Volví a la habitación sin los beneficios del alcohol. Cuando Francheska terminó de arreglarme, me dijo que ya podía ponerme el vestido. Sus secuaces me ayudaron con los zapatos de tacón y me rociaron con algún perfume que al menos olía bastante bien. Para finalizar, Francheska se puso frente a nosotras y nos miró durante un minuto largo como si buscara fallos en nuestro aspecto. Al parecer no los encontró, porque de repente asintió y chasqueó los dedos.
—Espejo —exigió.
Una de sus secuaces corrió y arrastró un espejo movible de cuerpo entero que estaba cubierto con una manta. Lo puso frente a nosotras y tiró de ella con dramatismo.
Artie y yo nos vimos reflejadas. La reacción de Artie fue poner la boca en ?O?, asombrada y fascinada al mismo tiempo. Yo me miré, seria, porque no sabía si odiaba o me gustaba lo que veía.
Lo que había en el espejo era como una versión Cash de mí. Tenía ese brillo elegante y lujoso que los caracterizaba a ellos. El vestido dorado era impresionante y hacía que tuviera una figura aceptable. El collar, que era caro, me daba un toque distintivo. El cabello muy lacio y planchado, junto con el maquillaje, me daban un aire más maduro y sensual.
De acuerdo, Francheska era rara, pero sabía hacer su trabajo. No me veía como una payasa. Nada era tan exagerado. Me veía asombrosa desde un punto de vista objetivo. O, mejor dicho, me veía desde el punto de vista de Aegan, desde lo que a él le gustaba en una chica. Y, bueno, así no era yo.
Artie, por otro lado, estaba fascinada con ambas. Su estilo era más salvaje: el cabello en ondas desenfadadas y abundantes y el maquillaje resaltaban sus delicadas facciones.
—Gracias, Francheska —le dije con total sinceridad—。 Estamos increíbles.
La mujer asintió con orgullo y, sin decir nada, salió con su séquito de la belleza detrás. Cuando volví a mirarme en el espejo, me dije a mí misma: ?Puedes con esto?.
Y sí, podía con el vestido, el peinado y el maquillaje, e incluso podía fingir que adoraba aquella fiesta, pero no iba a poder con lo que pasaría después.
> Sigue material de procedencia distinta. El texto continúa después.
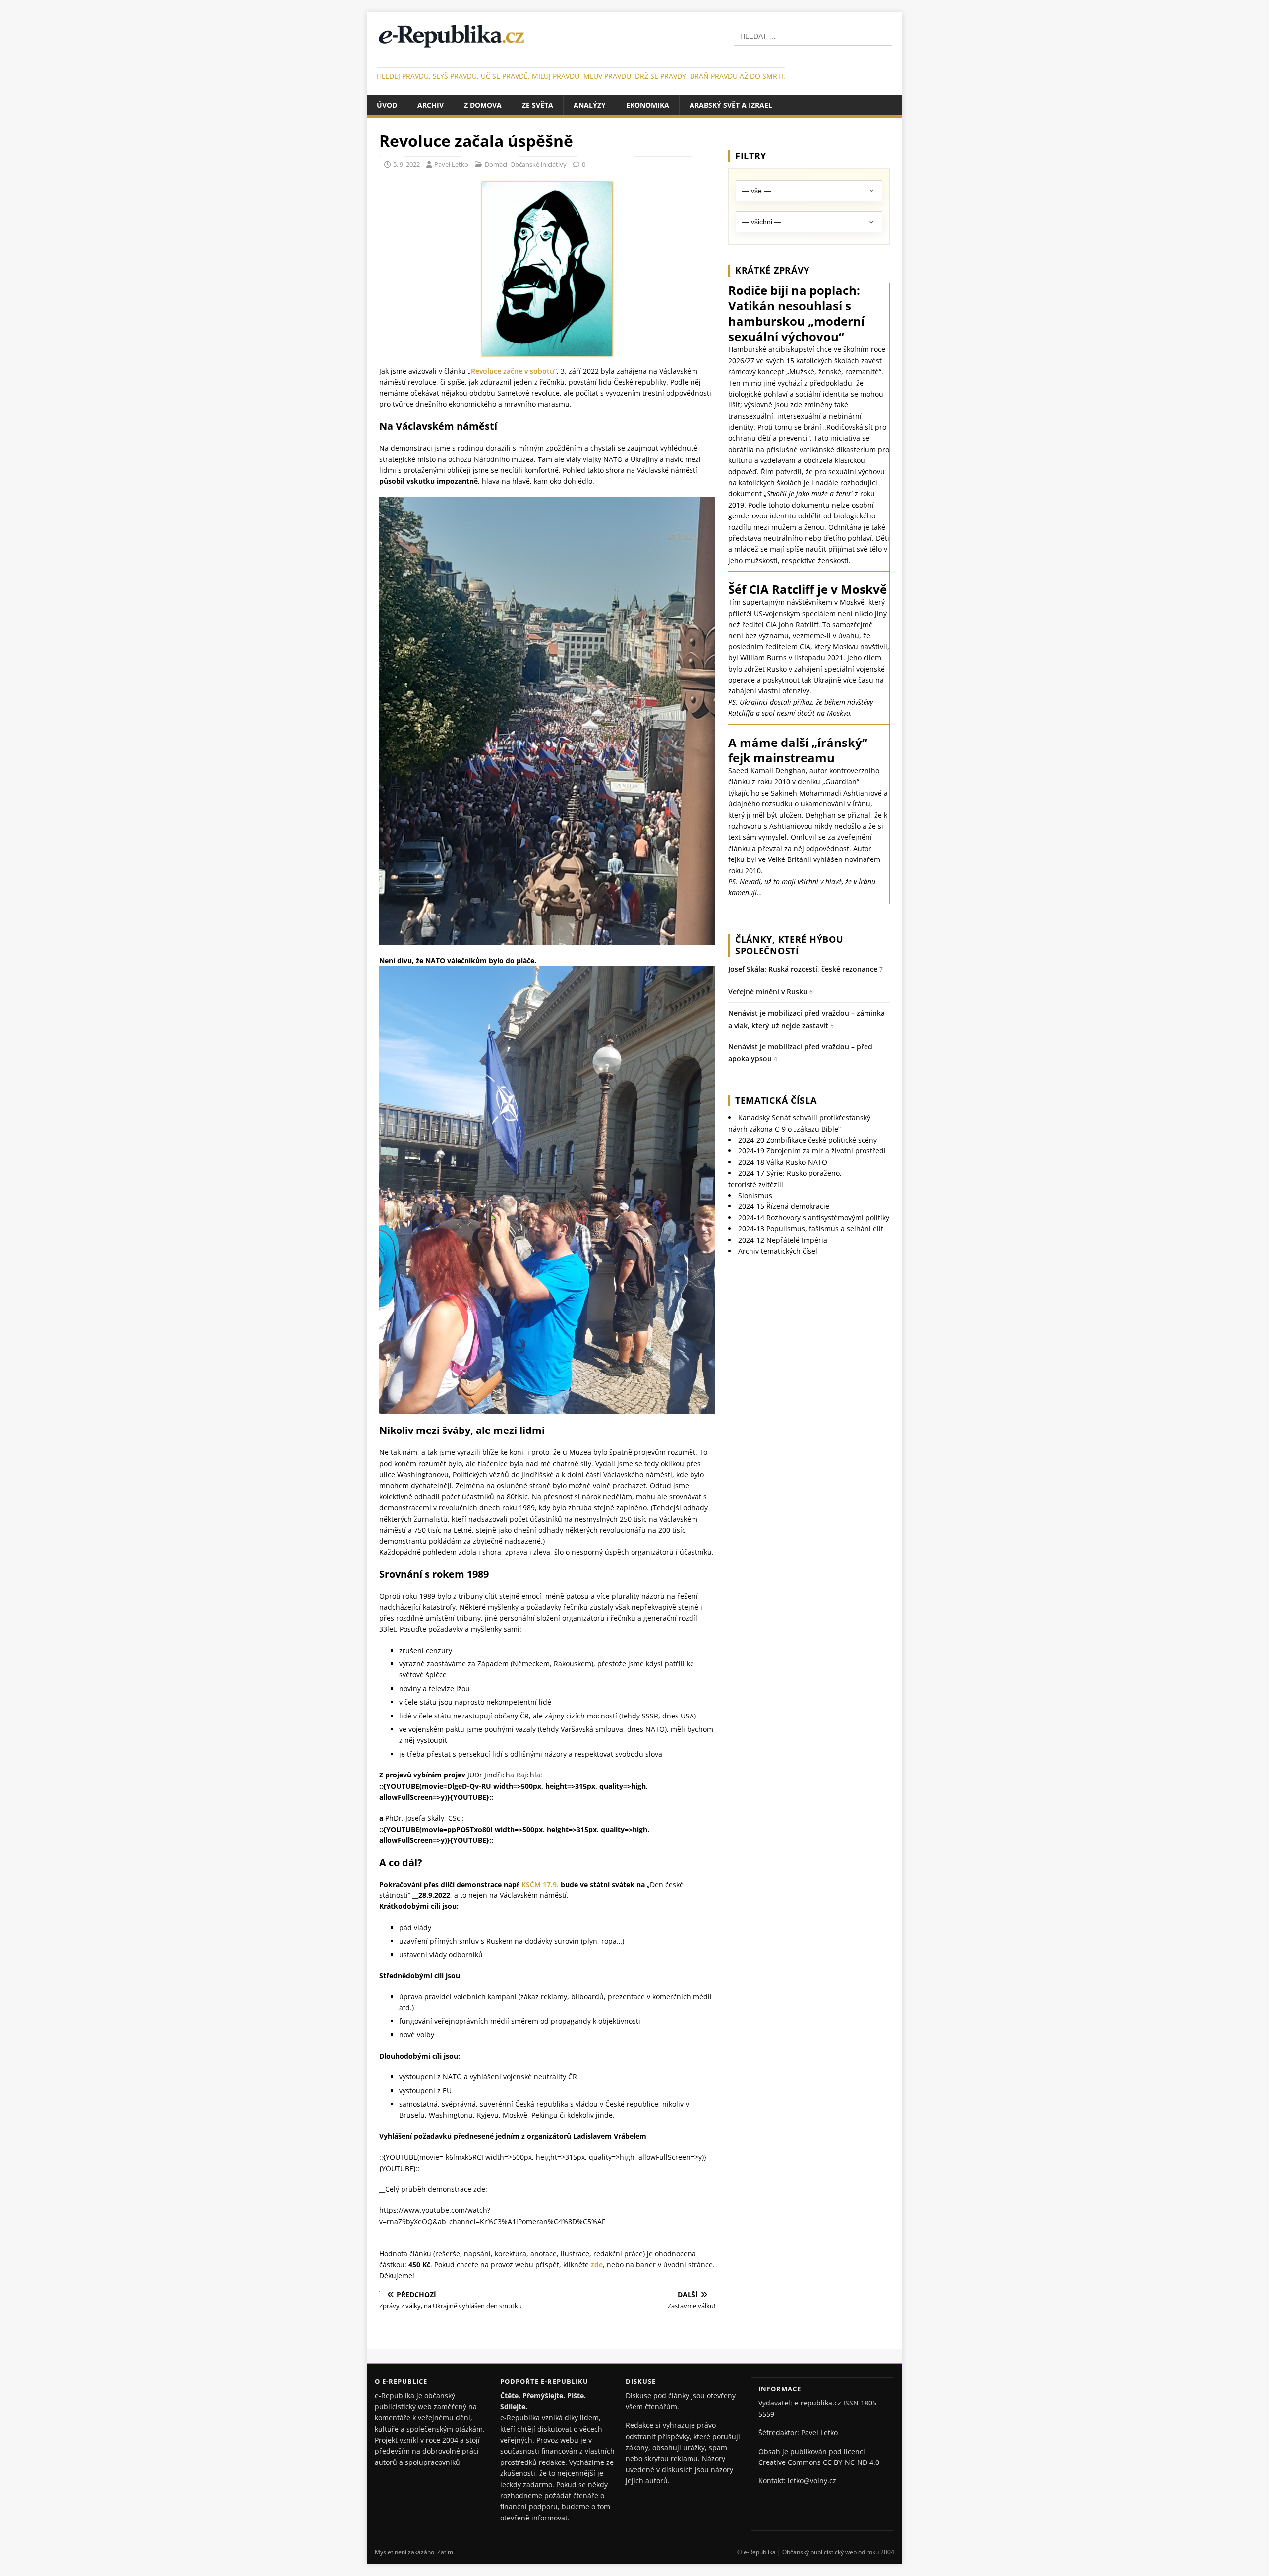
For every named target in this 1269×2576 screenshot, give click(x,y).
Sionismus (755, 1195)
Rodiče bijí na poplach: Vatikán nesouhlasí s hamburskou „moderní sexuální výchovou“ (796, 313)
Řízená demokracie (783, 1206)
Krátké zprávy (772, 270)
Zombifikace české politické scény (807, 1140)
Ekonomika (647, 105)
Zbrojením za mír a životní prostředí (812, 1150)
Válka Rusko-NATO (782, 1162)
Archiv (430, 105)
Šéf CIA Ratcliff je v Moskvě (807, 589)
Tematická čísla (776, 1100)
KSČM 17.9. (540, 1884)
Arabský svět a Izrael (731, 105)
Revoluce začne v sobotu (512, 371)
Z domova (483, 105)
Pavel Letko (451, 164)
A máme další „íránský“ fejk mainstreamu (797, 750)
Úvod (387, 105)
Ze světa (537, 105)
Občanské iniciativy (538, 164)
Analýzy (590, 105)
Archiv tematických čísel (777, 1251)
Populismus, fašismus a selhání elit (810, 1228)
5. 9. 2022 (406, 164)
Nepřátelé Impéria (782, 1240)
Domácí (496, 164)
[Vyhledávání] (813, 35)
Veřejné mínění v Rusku (768, 991)
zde (597, 2264)
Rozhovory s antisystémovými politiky (813, 1217)
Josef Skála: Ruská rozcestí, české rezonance (802, 968)
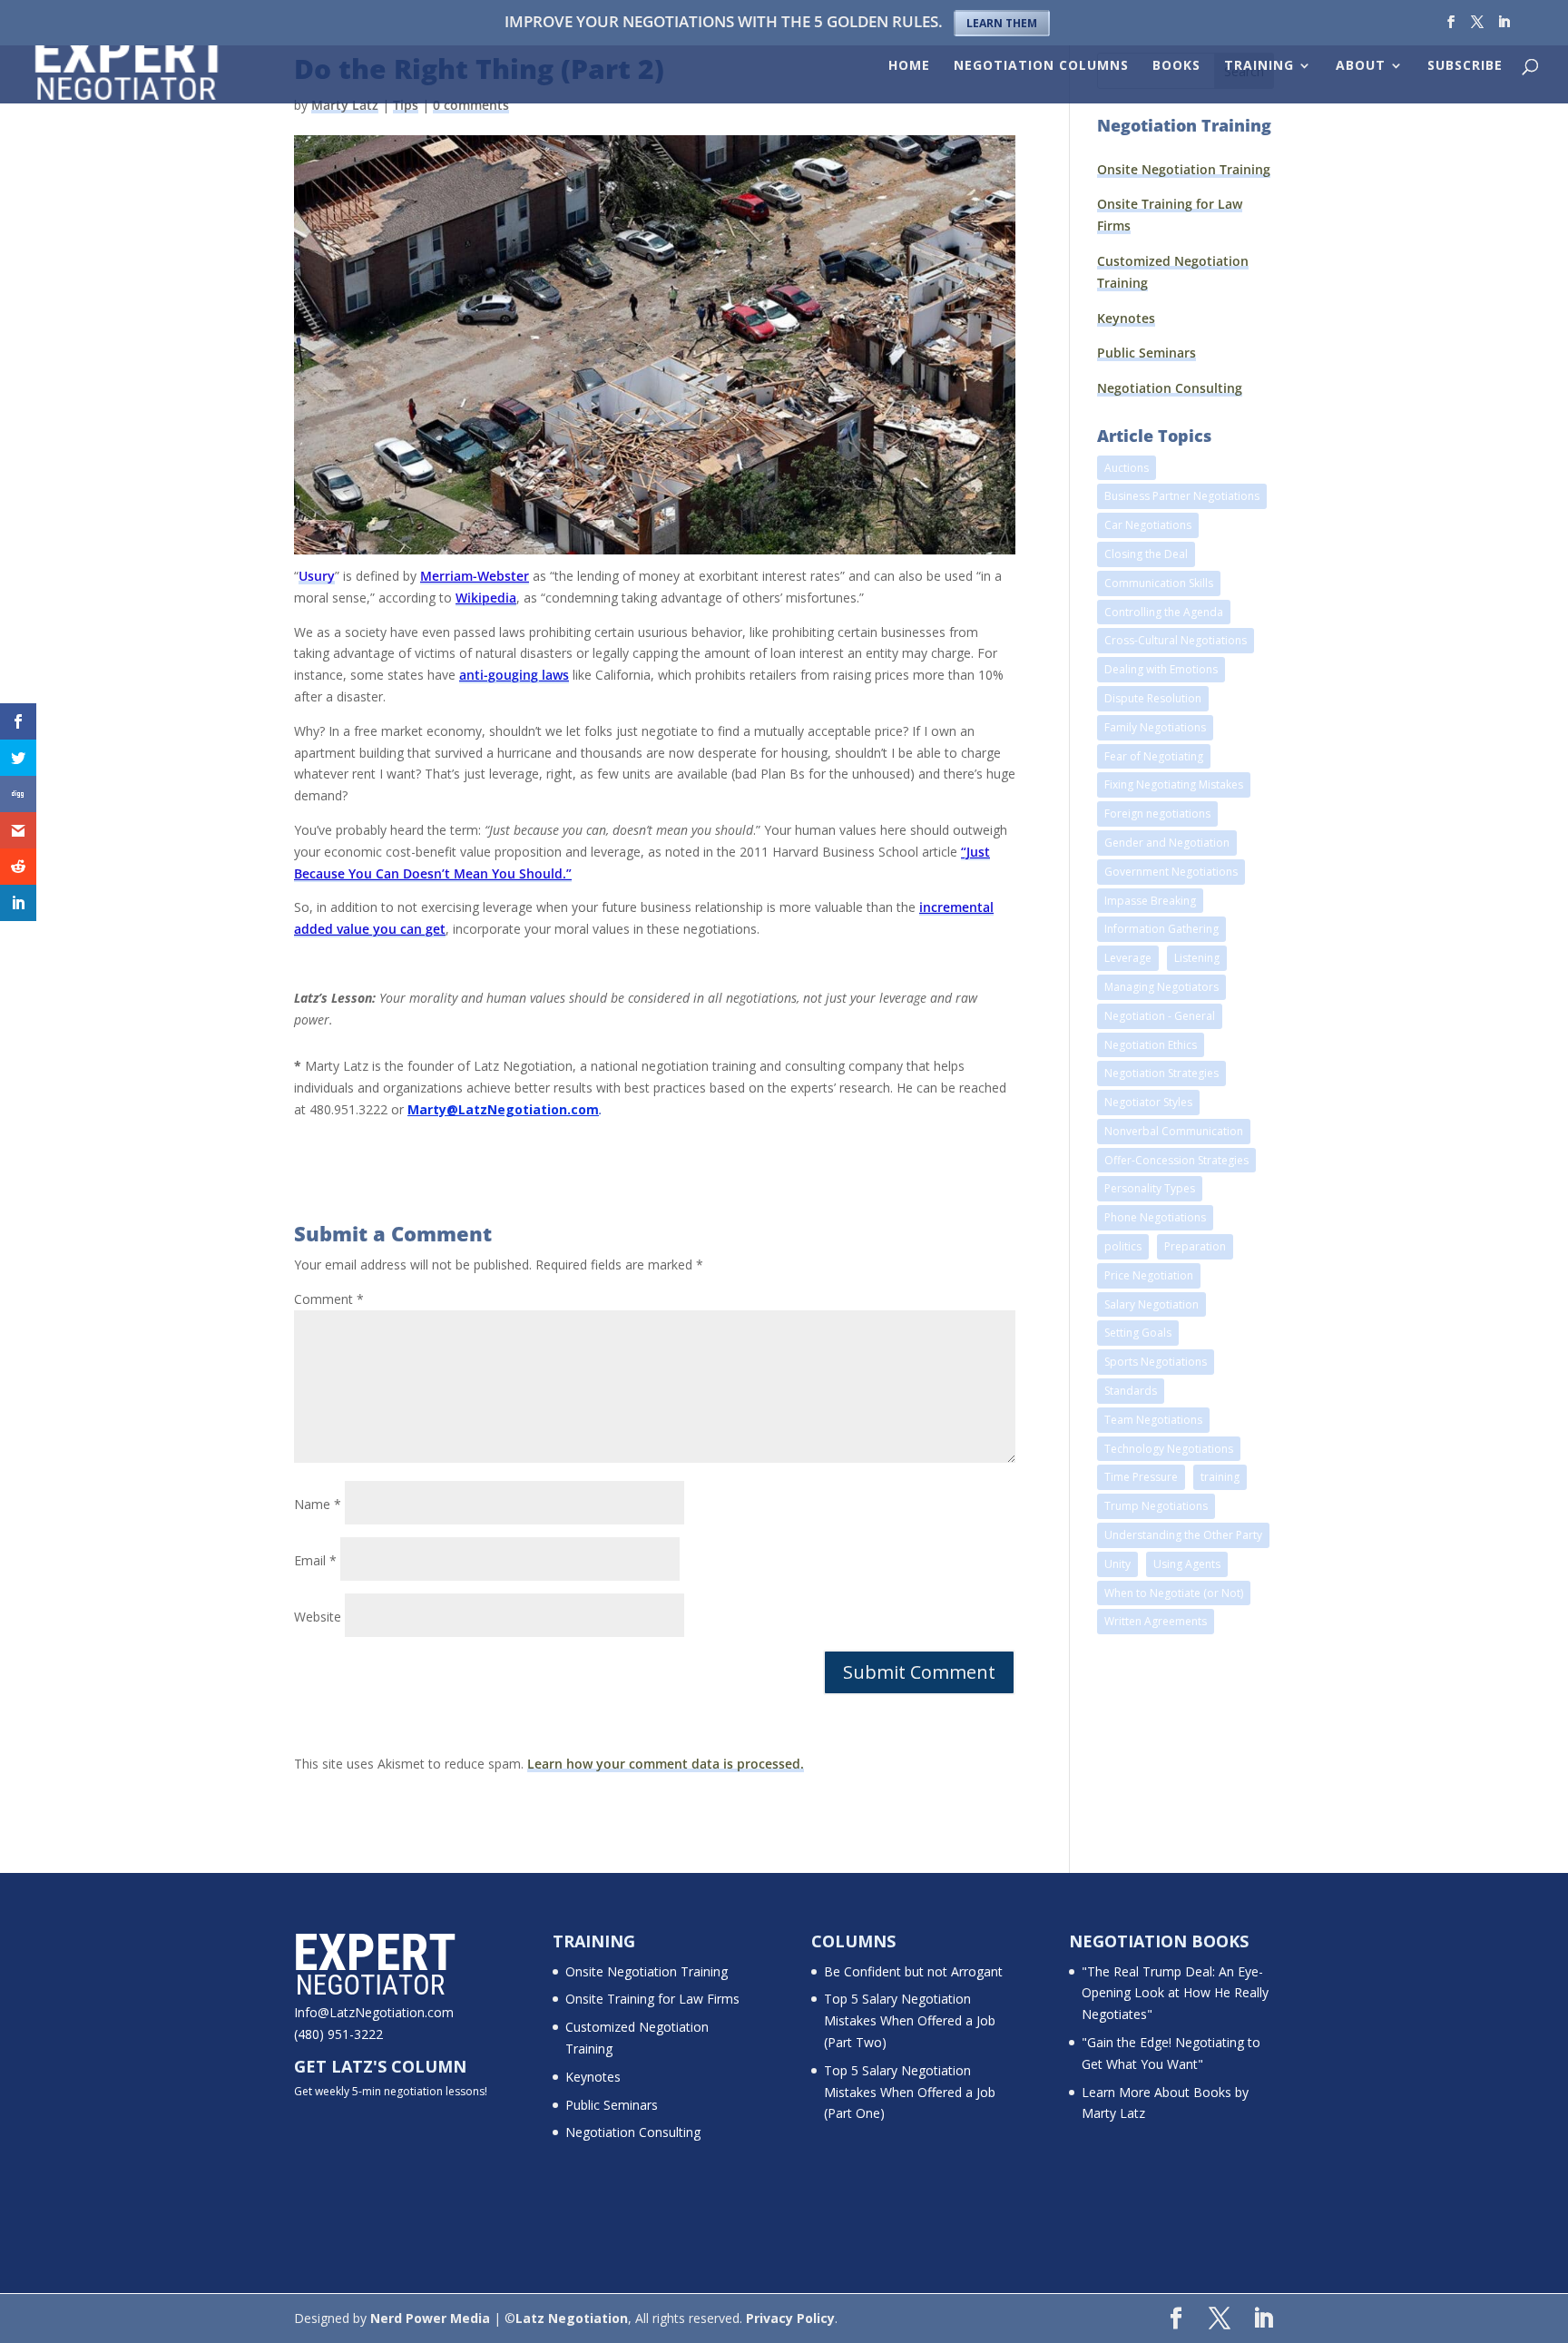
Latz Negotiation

Al cabo de una hora, nos encontramos todos en el pasillo de las habitaciones porque debíamos oír instrucciones y luego bajar juntos. Apenas vi a Aegan, Adrik, Aleixandre y Owen con sus trajes…
Bueno, creo que para que entiendas lo increíbles que se veían te los tengo que describir uno a uno, comparándolos de una forma poética porque eso eran ese momento: arte. Malvado, pero arte.
Aegan parecía listo para pasar por la alfombra roja de los Oscar. Le habían peinado el cabello azabache hacia atrás y unos anillos de plata muy varoniles refulgían en sus poderosos dedos. Con sus ojos claros y endemoniados, parecía un felino, y daba la impresión de que con una sola palabra era capaz de hacer que el mundo se moviera a su antojo. Era poder, lujuria, vanidad y malicia al mismo tiempo.
Aegan era un personaje escrito por Oscar Wilde.
A Aleixandre le brotaba un estilo más romántico, como el del chico con el que esperabas que fuera tu primer beso, te quitara la virginidad y te llevara a todas las fiestas, también a la de la graduación, e incluso al fin del mundo. Por primera vez, de su cabello engominado se había escapado un mechón que le caía sobre la frente, dándole un toque juvenil. Todo en él gritaba risas y amor, pero también picardía y juegos.
Aleixandre era un caballero creado por Jane Austen.
A Owen el traje le quedaba más informal. Llevaba los primeros botones de la camisa desabrochados y dos mechones rubios le enmarcaban la cara, mientras el resto del cabello estaba recogido en una coleta baja. No se había dejado peinar y ni siquiera lo había necesitado. Pero viéndolo ahí parado, con las manos hundidas en los bolsillos, no había duda de que, si le tomaban una fotografía para una revista, saldría perfecto.
Era el muchacho deslumbrante de la novela juvenil que tanto nos derrite.
Y, por último, estaba Adrik. Serio, impasible, pero más misterioso que nunca, como si todo él te incitara a descubrirlo. Su traje era negro, muy informal, e iba sin corbata. Le habían peinado como a Aegan, pero tuve la sospecha de que él mismo se había despeinado un poco para diferenciarse. Y desde luego que sí se diferenciaba, sobre todo por esa chispa de amargura que le daban sus cejas.